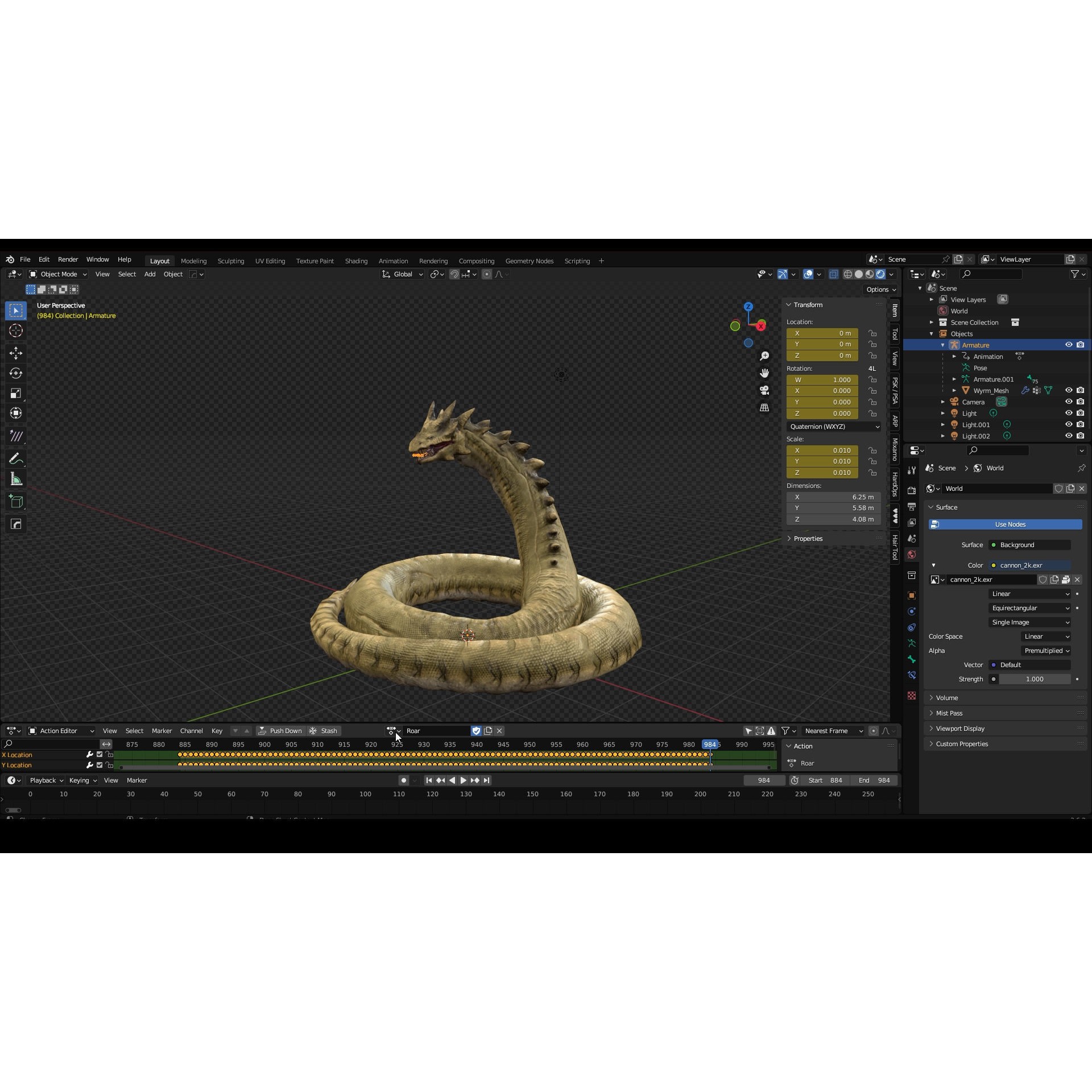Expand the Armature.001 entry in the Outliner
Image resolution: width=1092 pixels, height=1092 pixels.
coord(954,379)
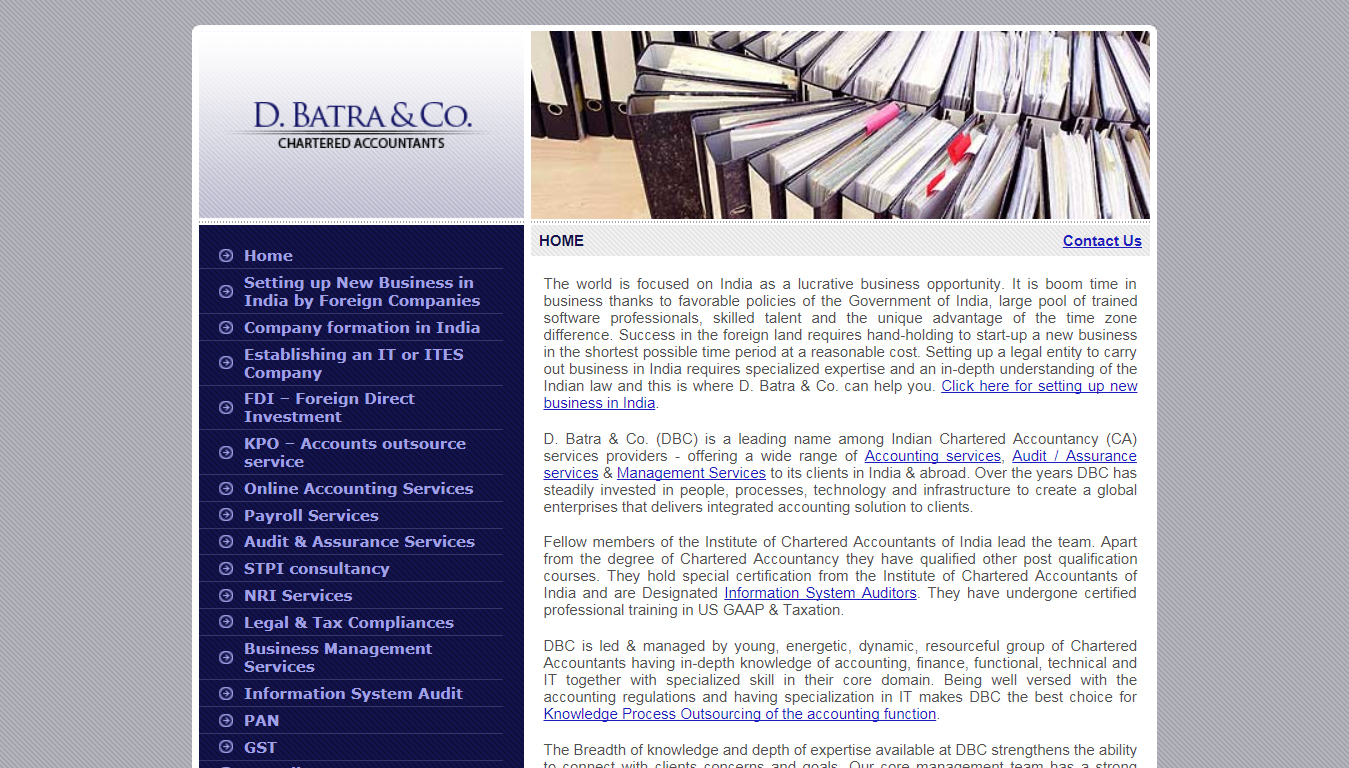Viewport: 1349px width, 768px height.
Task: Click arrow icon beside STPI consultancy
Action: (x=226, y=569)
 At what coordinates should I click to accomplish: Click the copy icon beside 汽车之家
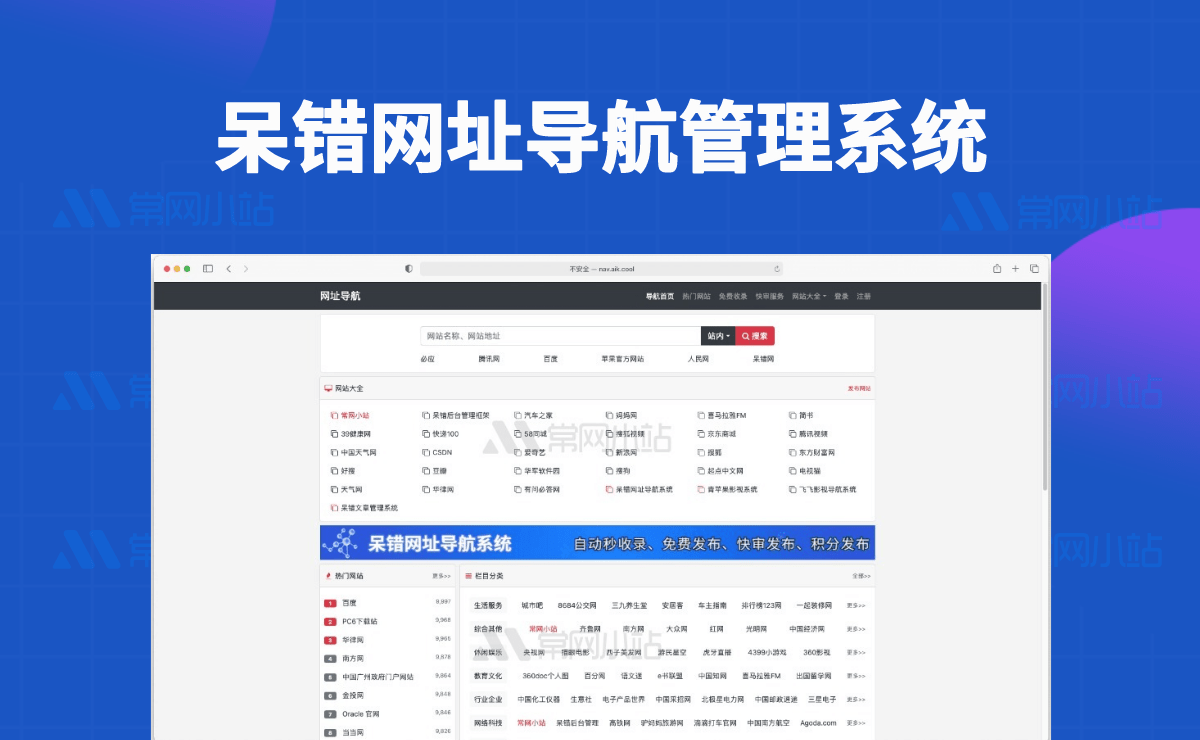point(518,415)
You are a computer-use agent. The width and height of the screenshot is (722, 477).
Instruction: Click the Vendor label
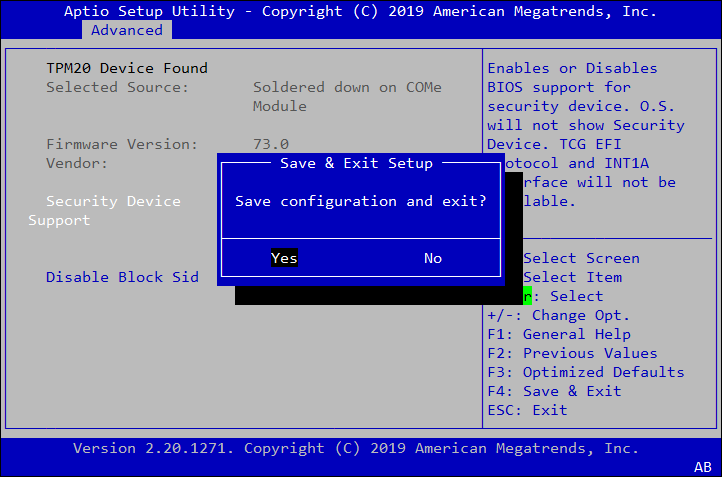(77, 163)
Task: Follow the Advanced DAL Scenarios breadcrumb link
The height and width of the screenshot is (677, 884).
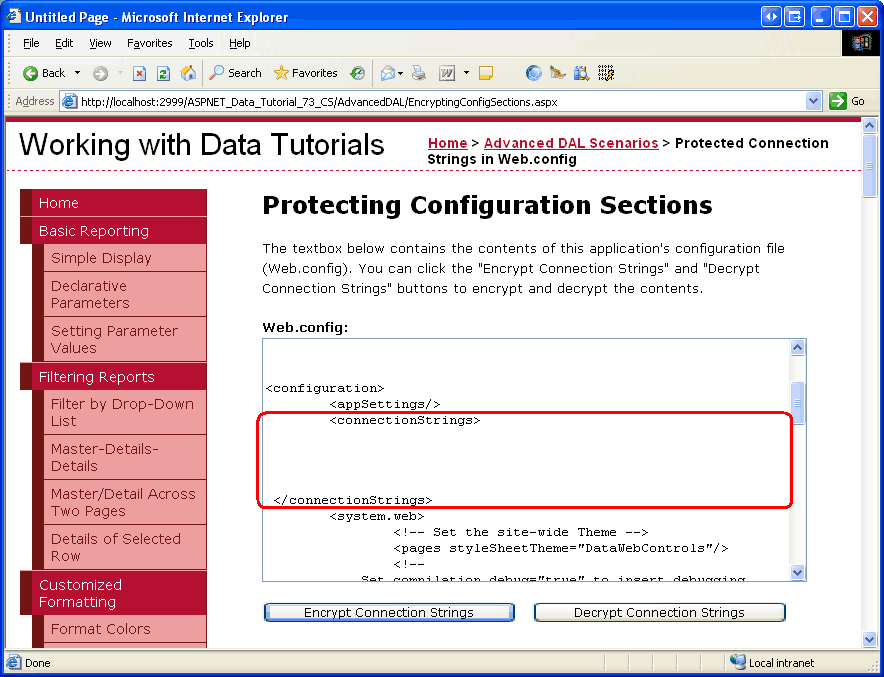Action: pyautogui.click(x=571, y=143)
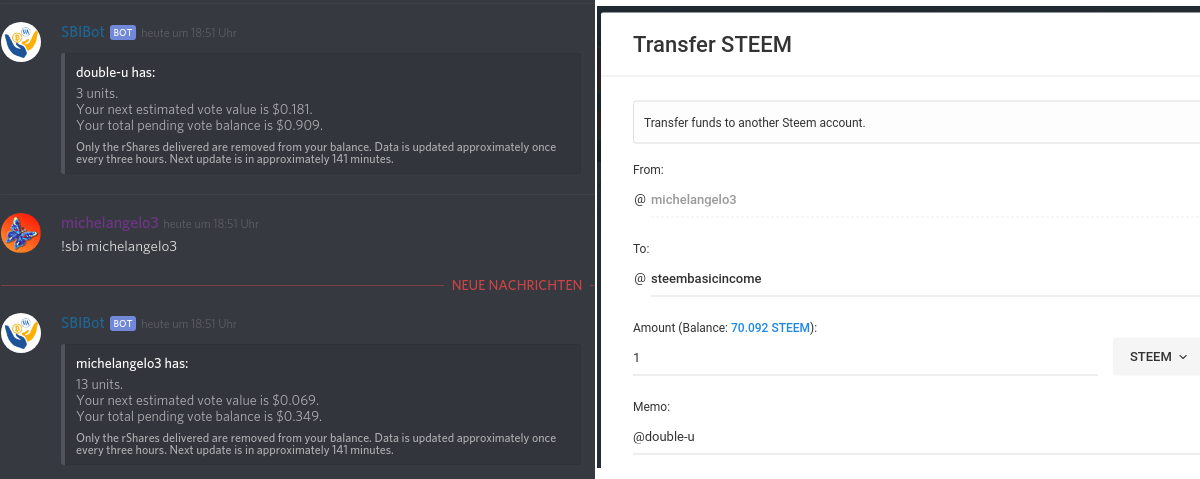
+-------+
__What you are asked to do__
How many lines in the rows above contain the string "screenshot"? Reply with the number only.

__Solution below__
2